Мои усилия не оставили мадонну Паолу равнодушной, в чем она как-то раз сама призналась.
— Ладдзаро, — вздохнула она, — мне кажется, что я была несправедлива к синьору Джованни. Я недооценивала его. Я считала его пустым, необразованным кривлякой, начисто лишенным тонкости восприятия окружающего нас мира. Однако нельзя отрицать достоинств его стихов, каждая строчка которых свидетельствует о возвышенности души человека, писавшего их.
До сих пор я не знаю, как тогда я смог сдержаться и не выложить ей всю правду. Возможно, я вспомнил об угрозах синьора Джованни, но, скорее всего, я испугался, что, услышав мое признание, она без труда догадается, какие чувства подвигли меня к сочинительству.
Так проходили неделя за неделей. Миновала пора сбора винограда, в садах Пезаро увяли розы и деревья оделись в золотой осенний наряд.
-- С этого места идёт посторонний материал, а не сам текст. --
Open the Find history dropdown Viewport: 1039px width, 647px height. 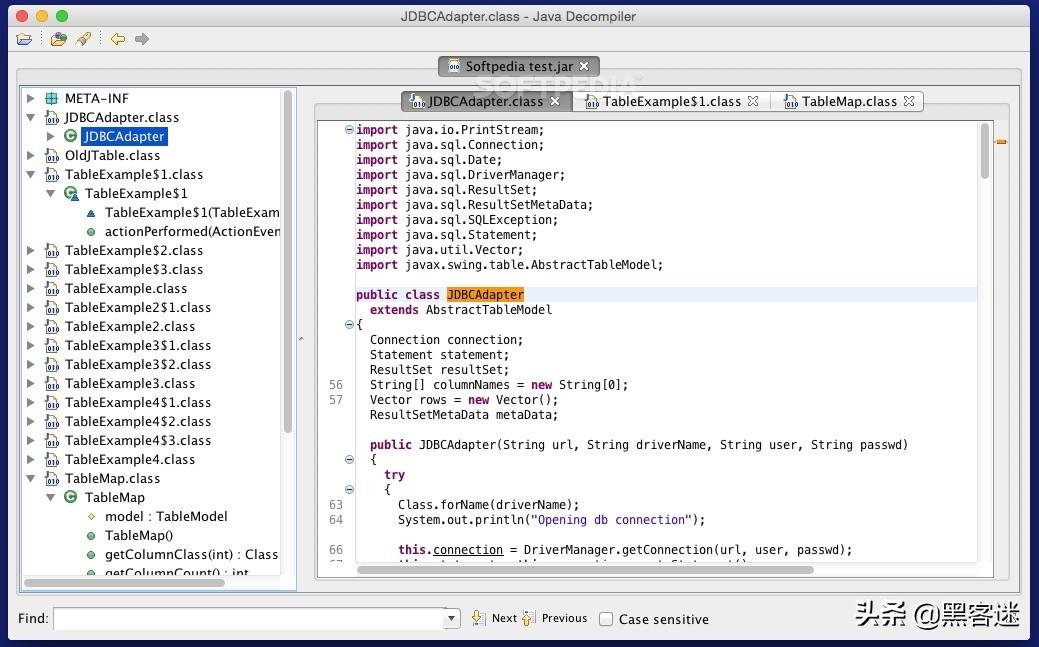[452, 619]

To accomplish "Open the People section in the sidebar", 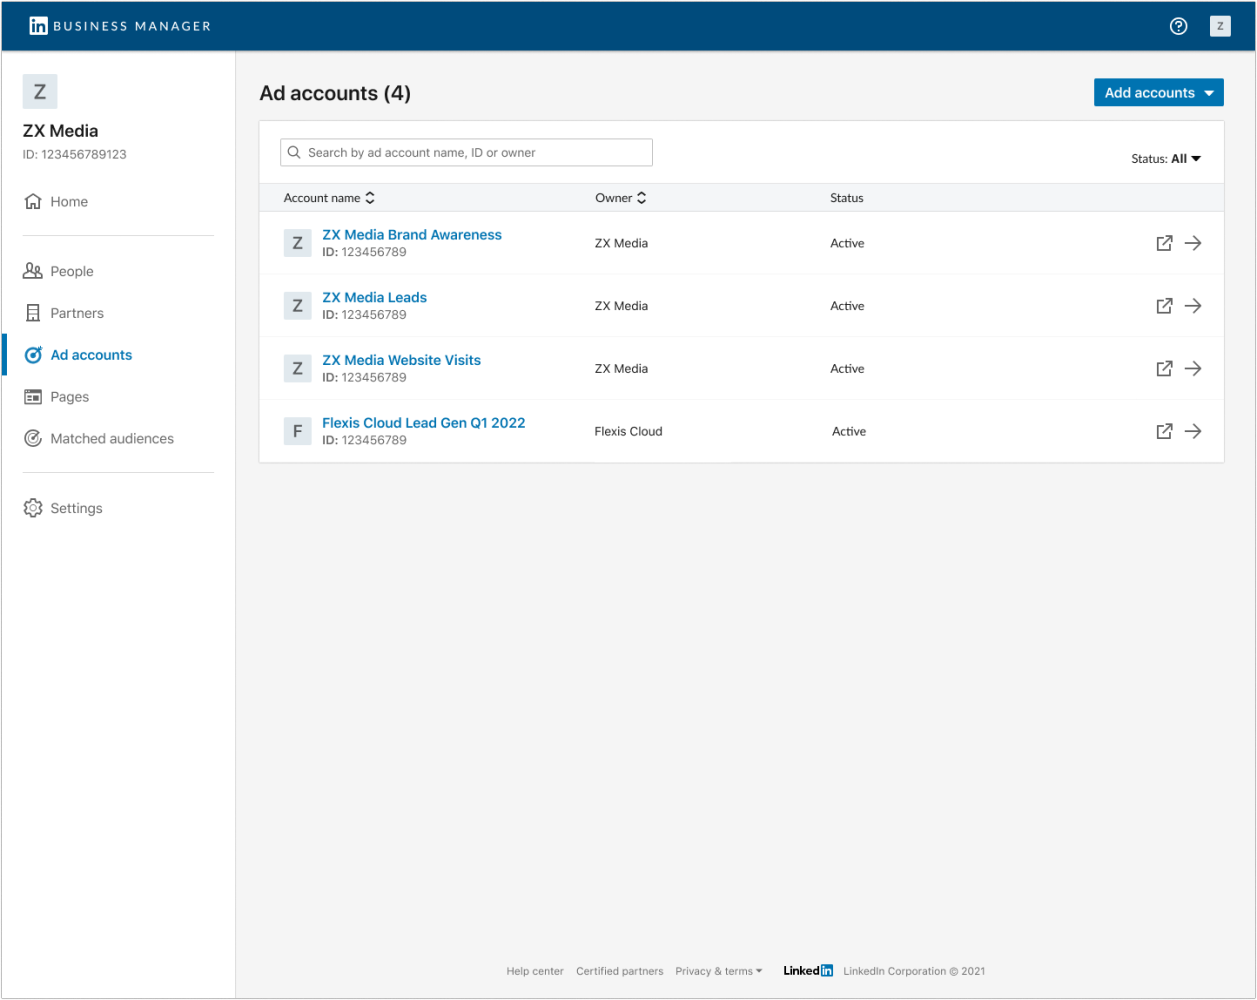I will [70, 271].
Наступил октябрь, а вместе с ним пришел страх, который уже давно должен был подстегнуть нас к решительным действиям. Услышав о приближении герцога Валентино — так теперь называли Чезаре Борджа[57], — Джованни Сфорца словно очнулся от забытья и, охваченный ужасом, спешно послал за помощью к своему родственнику Франческо Гонзаге[58], правителю Мантуи. Отвечая на просьбу синьора Джованни, тот отправил ему сотню наемников под командой албанца по имени Джакомо. Но что такое сотня наемников? С таким же успехом он мог бы прислать сотню фиговых плодов, чтобы закидать ими армию герцога Валентино. Над головой Джованни стремительно сгущались тучи, и его подданные, видя, в каком плачевном состоянии находится город и крепостные укрепления, совершенно не подготовленные к отражению нападения извне, мудро решили не рисковать своими жизнями и имуществом, сопротивляясь превосходящим силам противника.
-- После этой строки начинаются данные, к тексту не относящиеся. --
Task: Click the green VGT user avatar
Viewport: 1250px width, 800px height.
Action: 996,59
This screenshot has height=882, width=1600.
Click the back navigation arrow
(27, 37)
Гром грянул во второе воскресенье октября. Утром во дворе замка собралась кавалькада придворных — свита синьора Джованни, — которые намеревались прослушать мессу в соборе Святого Доминика. В ней находились синьор Филиппо, мадонна Паола и, помимо них, еще десятка два кавалеров и дам. Джованни уже занес ногу в стремя, собираясь садиться в седло, как вдруг мерный, быстро приближавшийся топот лошадиных копыт привлек всеобщее внимание и заставил всех застыть в тревожном ожидании.
— Что случилось? — испуганно оглянувшись на своих спутников, произнес синьор Джованни и смертельно побледнел.
Ему не пришлось долго дожидаться ответа. У ворот замка появился албанец Джакомо, который фактически являлся теперь его комендантом, и вместе с ним полдюжины солдат в доспехах. Он предупреждающе поднял руку, приказывая синьору Джованни остановиться, и что-то отрывисто скомандовал своим людям. Заскрипели лебедки, заскрежетали цепи, и перекинутый через ров подъемный мост стал медленно подниматься, и почти одновременно ворота перекрыла крепкая железная решетка.